Anyway, each of us are on the Democrats’ naughty list. Why? Because too many of us have been thinking for ourselves and acting in our own interests — without considering the sensitive feelings of those who wish to rule us!
“Oh, Briggs, you Scrooge. You forget that X million Americans don’t have health insurance — where I conveniently let X vary according to what I think my audience will swallow. Our Christmas IOUs are meant to pay for their insurance.”
No, I didn’t forget. But you misremember that Scrooge turned out to be a good guy, using his personal fortune, garnered through capitalistic means, to bring goodwill and spread cheer at Christmastime. Scrooge didn’t give his money over to the government after his awakening, but doled it out himself, as he thought best.

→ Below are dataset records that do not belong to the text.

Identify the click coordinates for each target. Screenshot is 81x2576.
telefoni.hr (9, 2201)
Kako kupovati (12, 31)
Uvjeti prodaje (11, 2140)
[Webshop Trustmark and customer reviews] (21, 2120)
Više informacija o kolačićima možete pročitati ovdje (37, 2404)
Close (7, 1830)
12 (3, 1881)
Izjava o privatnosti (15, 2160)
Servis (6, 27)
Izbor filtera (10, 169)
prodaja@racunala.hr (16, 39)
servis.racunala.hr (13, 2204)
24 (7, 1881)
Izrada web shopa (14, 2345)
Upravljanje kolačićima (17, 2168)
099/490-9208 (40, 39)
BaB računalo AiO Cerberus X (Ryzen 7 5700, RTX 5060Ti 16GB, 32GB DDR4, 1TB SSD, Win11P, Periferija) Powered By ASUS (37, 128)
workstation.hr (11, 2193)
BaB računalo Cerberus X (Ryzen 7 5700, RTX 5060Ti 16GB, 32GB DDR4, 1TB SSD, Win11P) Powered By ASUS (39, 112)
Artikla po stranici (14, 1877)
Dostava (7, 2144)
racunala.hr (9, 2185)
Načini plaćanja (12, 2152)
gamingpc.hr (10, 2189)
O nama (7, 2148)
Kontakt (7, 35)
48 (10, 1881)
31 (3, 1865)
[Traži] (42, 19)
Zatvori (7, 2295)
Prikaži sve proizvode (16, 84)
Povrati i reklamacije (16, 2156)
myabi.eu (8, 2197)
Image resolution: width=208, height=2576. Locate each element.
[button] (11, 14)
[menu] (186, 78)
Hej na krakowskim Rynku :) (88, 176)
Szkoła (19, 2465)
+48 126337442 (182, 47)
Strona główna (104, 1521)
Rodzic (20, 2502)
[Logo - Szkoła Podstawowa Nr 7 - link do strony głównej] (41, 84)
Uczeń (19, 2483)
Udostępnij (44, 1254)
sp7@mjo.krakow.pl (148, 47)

Scrooge was a numbers man (he ran a counting house, remember). He knew, as Thomas Sowell knew in his The Vision of the Anointed, that saying “X Americans don’t have insurance” is a statistical trick.
The number X — even if not heartily exaggerated — is calculated from a snapshot in time. Many people who do not have insurance now, because of temporary unemployment, say, or because they simply don’t want or need it, will have it in the future.
Harping on X doesn’t reflect, as Sowell says, the transient nature of American life. People do not tend to stay in one economic or social strata their entire lives — they move, usually upwards as they age, and especially if given the incentive to do so. Those who do not have health insurance and view a lack of it as an ill have a natural motivation to secure it.
Giving away insurance to those who do not have it, and paying for it by confiscating money from those who have that, removes a large proportion of the incentive for the giftees to find ways of paying for their insurance themselves (a decreasing fraction of incentive due to personal pride is left).